The Firm (John Grisam)
Terakhir adalah The Firm, novel karya John Grisam. Novel ini direkomendasikan oleh Artidjo Alkotsar pada setiap mahasiswa Indonesia jurusan hukum, khususnya yang ia ajar di Universitas Islam Indonesia Yogyakarta.
Dari saluran Youtube Najwa Shihab, mantan Hakim Agung Mahkamah Agung Republik Indonesia itu berujar pentingnya membaca novel dan puisi, bagi para mahasiswa hukum. Alasannya, aktifitas tersebut dapat mempertajam dan mengasah kepekaan hati nurani, syarat agar keadilan yang seadil-adilnya itu tercipta. Serta, lebih menunjukkan sikap dan laku keberpihakan pada kaum marjinal dan misqiuen kota.
***
Nah, itu kelima novel yang bisa kamu baca sebelum wisuda. Mungkin kamu akan bertanya, kenapa sih kok gak ada novel karya Eka Kurniawan atau Mahfud Ikhwan atau Tere Liye dalam urutan di atas? Tunggu, coba baca dua pernyataan yang sudah saya siapkan:
Pertama, menyadur kata Om Ben dalam bukunya Hidup di Luar Tempurung, bahwa sastra yang lumayan klasik bisa digunakan sebagai basis bagi pendidikan perikemanusian. Hal penting yang justru tersisihkan dari kurikulum perkuliahan dan digantikan dengan subjek-subjek yang dianggap lebih berguna untuk karier, profesi, dan kehidupan modern secara umum. Lumayan klasik itu saya anggap berusia satu generasi, sama dengan 25 tahun.
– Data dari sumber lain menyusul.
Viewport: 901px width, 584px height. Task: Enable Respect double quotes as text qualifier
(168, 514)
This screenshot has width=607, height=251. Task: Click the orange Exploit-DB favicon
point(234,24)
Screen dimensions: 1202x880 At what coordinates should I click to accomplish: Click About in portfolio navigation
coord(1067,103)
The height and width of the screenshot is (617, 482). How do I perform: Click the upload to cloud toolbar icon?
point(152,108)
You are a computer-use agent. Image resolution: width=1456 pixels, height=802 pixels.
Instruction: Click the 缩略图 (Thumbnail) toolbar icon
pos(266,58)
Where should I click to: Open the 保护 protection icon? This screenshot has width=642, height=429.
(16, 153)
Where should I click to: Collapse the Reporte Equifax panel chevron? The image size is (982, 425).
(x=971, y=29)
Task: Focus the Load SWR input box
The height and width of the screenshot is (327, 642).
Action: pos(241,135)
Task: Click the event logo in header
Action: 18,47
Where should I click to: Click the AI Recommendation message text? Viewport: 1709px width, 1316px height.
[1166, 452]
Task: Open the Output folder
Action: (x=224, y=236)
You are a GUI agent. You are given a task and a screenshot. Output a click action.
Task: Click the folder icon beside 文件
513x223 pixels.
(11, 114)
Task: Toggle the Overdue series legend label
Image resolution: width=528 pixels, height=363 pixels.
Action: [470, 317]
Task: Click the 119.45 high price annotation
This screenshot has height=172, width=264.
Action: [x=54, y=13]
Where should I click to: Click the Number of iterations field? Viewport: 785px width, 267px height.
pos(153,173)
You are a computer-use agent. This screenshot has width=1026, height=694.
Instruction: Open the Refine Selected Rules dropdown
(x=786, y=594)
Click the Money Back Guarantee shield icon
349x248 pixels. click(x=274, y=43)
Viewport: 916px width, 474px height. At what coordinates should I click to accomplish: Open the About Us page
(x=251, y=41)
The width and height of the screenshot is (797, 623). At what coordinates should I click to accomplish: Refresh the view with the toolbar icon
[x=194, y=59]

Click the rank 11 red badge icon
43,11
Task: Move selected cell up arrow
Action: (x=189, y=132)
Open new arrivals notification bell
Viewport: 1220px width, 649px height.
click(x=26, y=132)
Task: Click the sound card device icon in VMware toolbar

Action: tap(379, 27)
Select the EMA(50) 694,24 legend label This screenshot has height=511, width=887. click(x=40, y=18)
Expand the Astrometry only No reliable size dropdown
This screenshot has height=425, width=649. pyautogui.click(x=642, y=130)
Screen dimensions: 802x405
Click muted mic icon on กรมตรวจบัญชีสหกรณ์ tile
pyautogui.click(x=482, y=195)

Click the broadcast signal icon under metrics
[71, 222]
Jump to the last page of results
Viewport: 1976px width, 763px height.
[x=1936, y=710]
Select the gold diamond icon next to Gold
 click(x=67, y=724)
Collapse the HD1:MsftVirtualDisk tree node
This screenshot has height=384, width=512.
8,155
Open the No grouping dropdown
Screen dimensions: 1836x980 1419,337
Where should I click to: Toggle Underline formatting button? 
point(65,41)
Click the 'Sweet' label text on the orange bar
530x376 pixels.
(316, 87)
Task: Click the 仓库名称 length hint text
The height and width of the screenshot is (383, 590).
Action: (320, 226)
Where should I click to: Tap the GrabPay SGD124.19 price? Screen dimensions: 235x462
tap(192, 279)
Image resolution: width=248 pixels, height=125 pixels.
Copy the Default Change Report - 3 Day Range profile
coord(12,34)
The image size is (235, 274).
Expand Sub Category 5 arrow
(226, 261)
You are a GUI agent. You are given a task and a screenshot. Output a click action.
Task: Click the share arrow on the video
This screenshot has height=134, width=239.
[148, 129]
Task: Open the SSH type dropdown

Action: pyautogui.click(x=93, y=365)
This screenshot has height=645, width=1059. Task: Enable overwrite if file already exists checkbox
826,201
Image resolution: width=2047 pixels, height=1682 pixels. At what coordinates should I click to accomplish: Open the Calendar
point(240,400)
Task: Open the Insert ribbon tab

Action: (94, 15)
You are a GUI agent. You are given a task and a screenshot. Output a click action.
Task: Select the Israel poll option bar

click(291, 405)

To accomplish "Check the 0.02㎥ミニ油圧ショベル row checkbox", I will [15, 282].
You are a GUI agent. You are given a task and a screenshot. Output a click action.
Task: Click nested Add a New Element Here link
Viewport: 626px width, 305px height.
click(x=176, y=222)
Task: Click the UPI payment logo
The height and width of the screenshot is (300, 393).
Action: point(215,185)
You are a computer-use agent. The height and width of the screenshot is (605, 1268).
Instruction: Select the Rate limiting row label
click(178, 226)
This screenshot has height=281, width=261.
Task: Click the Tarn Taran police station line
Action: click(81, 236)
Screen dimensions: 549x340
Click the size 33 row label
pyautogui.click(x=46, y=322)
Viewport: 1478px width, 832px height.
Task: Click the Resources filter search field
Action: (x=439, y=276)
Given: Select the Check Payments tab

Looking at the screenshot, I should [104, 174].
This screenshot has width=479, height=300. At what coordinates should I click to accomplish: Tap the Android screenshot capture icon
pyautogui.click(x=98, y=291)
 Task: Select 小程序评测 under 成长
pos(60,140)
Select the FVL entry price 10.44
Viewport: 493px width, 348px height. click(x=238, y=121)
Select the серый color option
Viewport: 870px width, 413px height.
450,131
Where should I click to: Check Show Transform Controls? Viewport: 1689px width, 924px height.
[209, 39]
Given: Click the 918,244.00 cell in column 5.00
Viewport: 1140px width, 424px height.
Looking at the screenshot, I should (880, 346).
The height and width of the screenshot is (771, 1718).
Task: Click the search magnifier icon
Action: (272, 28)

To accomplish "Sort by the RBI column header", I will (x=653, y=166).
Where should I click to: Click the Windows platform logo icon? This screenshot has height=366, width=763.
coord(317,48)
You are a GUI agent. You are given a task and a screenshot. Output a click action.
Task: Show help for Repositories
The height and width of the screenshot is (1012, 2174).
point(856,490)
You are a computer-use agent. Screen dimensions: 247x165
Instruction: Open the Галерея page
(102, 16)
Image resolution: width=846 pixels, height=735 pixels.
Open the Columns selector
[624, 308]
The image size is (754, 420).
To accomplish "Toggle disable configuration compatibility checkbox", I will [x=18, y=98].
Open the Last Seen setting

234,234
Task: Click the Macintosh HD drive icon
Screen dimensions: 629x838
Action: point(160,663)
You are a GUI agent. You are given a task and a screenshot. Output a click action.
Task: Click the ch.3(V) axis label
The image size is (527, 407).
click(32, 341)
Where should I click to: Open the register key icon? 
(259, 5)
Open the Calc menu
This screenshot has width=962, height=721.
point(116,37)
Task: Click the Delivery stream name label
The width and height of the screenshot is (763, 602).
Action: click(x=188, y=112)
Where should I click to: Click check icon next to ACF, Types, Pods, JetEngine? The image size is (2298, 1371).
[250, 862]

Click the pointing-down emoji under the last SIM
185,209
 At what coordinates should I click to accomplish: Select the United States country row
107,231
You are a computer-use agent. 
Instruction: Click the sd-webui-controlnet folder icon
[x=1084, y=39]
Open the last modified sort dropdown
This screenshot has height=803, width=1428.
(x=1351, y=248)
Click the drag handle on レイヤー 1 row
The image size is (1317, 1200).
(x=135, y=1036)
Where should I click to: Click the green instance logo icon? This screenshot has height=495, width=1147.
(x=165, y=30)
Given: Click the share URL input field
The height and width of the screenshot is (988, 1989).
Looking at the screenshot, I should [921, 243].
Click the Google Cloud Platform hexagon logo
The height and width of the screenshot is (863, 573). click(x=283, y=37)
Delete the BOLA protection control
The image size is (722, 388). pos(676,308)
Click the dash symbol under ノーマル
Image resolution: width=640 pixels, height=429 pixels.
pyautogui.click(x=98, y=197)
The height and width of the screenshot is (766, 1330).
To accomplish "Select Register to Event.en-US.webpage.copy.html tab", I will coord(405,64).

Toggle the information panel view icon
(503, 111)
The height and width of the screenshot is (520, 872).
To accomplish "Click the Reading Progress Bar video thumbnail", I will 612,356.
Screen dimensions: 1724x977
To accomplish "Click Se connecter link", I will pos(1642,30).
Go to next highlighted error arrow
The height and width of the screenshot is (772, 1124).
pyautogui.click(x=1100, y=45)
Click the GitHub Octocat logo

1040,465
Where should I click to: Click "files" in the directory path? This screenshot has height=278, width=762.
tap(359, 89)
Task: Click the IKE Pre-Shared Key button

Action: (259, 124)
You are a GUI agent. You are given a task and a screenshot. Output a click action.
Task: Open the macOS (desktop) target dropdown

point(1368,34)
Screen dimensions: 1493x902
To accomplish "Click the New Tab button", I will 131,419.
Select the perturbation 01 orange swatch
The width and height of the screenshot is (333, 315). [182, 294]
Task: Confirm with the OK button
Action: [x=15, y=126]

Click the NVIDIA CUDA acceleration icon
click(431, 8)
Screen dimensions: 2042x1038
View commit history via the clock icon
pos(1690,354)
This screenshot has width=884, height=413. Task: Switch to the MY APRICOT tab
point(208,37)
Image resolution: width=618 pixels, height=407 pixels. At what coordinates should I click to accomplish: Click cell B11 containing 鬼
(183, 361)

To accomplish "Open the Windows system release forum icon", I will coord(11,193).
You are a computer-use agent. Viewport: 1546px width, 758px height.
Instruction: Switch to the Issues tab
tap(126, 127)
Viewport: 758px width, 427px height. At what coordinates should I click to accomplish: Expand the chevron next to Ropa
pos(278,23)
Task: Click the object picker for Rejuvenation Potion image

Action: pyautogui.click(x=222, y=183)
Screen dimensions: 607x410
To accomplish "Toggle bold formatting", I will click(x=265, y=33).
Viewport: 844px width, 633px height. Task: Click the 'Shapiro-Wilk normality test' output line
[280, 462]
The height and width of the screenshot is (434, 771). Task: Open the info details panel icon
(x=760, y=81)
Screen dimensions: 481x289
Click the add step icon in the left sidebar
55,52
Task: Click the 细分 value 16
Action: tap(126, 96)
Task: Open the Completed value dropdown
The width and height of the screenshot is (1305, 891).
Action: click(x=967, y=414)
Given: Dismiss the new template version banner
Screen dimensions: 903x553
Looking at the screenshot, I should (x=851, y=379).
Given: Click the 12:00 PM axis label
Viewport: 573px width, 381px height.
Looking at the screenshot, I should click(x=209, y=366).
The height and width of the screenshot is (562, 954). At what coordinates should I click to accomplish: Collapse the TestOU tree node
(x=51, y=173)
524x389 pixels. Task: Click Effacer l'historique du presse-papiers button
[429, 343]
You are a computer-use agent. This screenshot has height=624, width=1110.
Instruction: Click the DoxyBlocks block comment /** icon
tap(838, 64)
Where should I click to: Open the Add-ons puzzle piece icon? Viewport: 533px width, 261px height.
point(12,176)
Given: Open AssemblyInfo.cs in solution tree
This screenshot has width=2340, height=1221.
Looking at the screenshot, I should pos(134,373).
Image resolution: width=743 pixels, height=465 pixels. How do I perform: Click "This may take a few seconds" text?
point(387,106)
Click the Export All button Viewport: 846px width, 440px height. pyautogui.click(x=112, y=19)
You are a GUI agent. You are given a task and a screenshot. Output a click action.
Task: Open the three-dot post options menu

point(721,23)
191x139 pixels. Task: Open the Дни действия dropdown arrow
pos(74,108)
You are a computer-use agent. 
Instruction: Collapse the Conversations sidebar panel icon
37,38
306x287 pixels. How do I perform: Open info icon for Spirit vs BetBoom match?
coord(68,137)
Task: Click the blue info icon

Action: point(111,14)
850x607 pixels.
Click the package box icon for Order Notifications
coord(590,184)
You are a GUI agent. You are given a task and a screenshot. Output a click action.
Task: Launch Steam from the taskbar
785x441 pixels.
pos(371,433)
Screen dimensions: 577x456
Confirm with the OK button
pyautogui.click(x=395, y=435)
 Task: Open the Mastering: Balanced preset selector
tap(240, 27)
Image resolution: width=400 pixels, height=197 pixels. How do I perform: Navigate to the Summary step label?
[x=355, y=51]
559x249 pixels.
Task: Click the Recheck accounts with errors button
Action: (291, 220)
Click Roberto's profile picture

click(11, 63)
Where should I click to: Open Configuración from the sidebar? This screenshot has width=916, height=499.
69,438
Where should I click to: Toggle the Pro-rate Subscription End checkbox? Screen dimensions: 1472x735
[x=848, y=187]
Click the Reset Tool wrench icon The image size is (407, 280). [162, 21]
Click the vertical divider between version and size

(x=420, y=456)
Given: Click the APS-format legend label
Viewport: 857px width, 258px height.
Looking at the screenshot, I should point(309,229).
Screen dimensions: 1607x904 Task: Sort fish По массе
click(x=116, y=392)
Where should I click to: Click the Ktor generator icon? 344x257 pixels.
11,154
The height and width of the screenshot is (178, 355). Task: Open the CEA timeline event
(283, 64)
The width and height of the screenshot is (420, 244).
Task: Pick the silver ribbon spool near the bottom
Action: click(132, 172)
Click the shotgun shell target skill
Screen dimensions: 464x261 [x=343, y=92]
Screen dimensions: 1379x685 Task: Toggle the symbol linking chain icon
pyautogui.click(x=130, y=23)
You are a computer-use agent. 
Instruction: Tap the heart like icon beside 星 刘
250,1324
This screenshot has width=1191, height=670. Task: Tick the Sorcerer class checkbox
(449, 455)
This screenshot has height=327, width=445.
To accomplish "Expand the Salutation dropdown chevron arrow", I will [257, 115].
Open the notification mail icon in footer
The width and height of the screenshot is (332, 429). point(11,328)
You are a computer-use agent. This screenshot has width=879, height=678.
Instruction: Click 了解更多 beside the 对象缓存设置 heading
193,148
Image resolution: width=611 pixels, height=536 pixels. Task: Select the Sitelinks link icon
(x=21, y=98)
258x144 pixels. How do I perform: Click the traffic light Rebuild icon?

Kedua, jawaban ini menyadur kutipan Haruki Murakami, “Bukannya aku tidak percaya pada sastra kontemporer, tetapi aku tidak ingin membuang waktu berharga untuk membaca buku apa pun yang belum memiliki baptisan waktu (kira-kira 25 tahun lah). Karena masa kuliah itu terlalu singkat.”